Prompt: Look through the entries below and copy exactly the part that begins with the line containing "The height and" and ends with the line containing "Task: Check the Sales team row checkbox". Do not copy the pictures.

Source data:
_ _ _

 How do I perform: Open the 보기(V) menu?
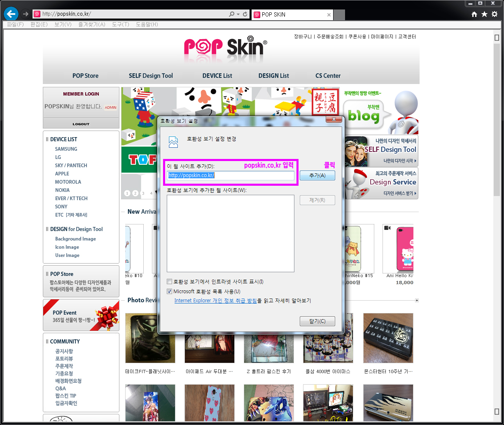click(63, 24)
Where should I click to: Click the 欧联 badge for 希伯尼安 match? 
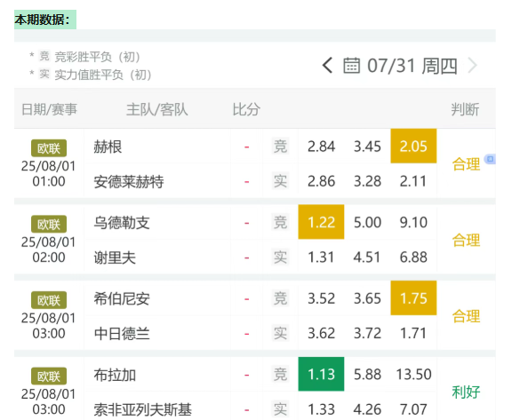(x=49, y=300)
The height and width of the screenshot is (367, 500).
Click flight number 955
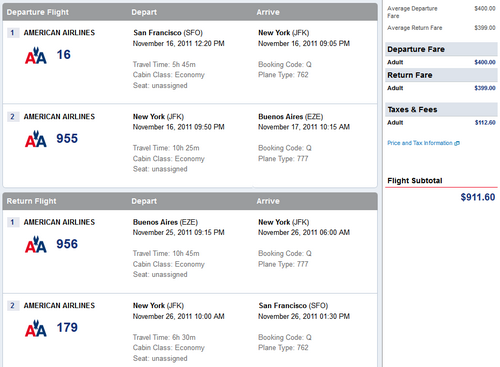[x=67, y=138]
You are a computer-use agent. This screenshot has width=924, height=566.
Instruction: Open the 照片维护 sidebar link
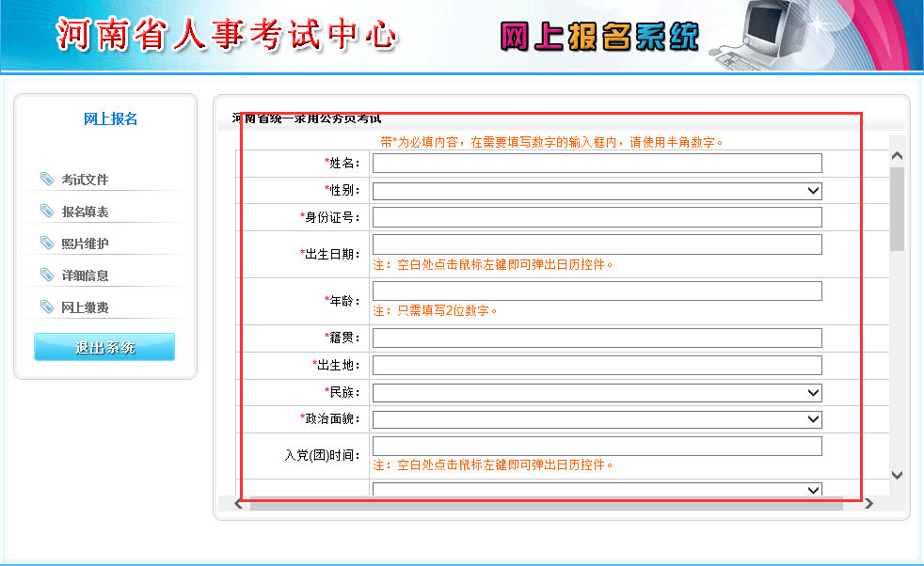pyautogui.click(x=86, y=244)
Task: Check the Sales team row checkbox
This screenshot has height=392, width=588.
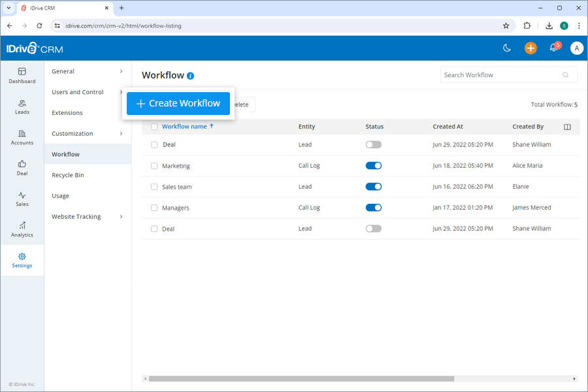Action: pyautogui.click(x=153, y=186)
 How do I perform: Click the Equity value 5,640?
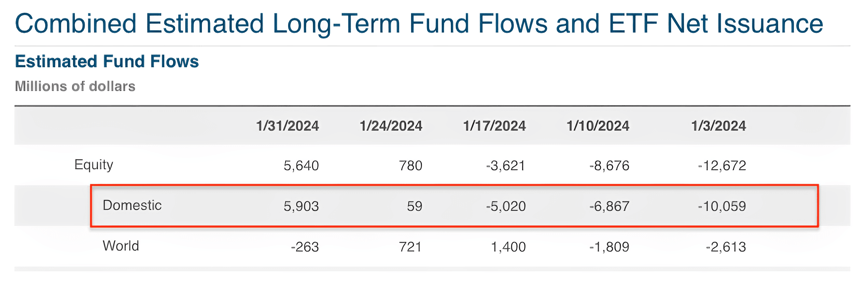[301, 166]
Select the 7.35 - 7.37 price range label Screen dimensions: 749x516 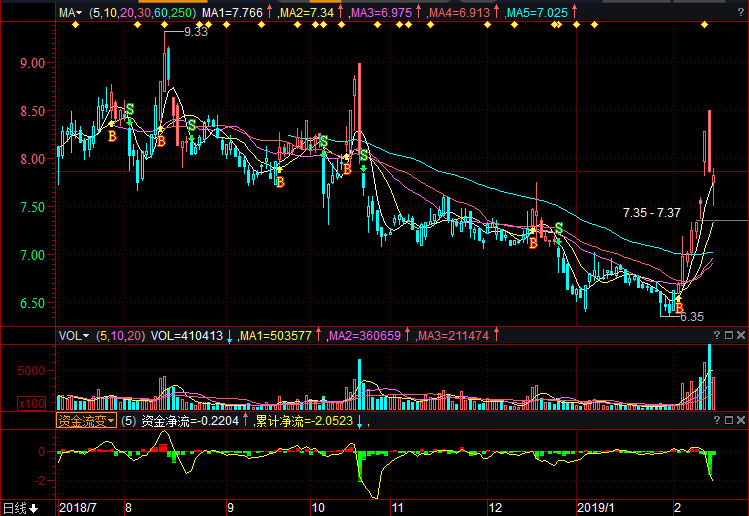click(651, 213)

_ _ _

Answer section:
The height and width of the screenshot is (367, 500).
Click flight number 955
[x=67, y=138]
You are a computer-use agent. This screenshot has width=924, height=566.
Instruction: Open the 照片维护 sidebar link
pyautogui.click(x=86, y=244)
Task: Check the Sales team row checkbox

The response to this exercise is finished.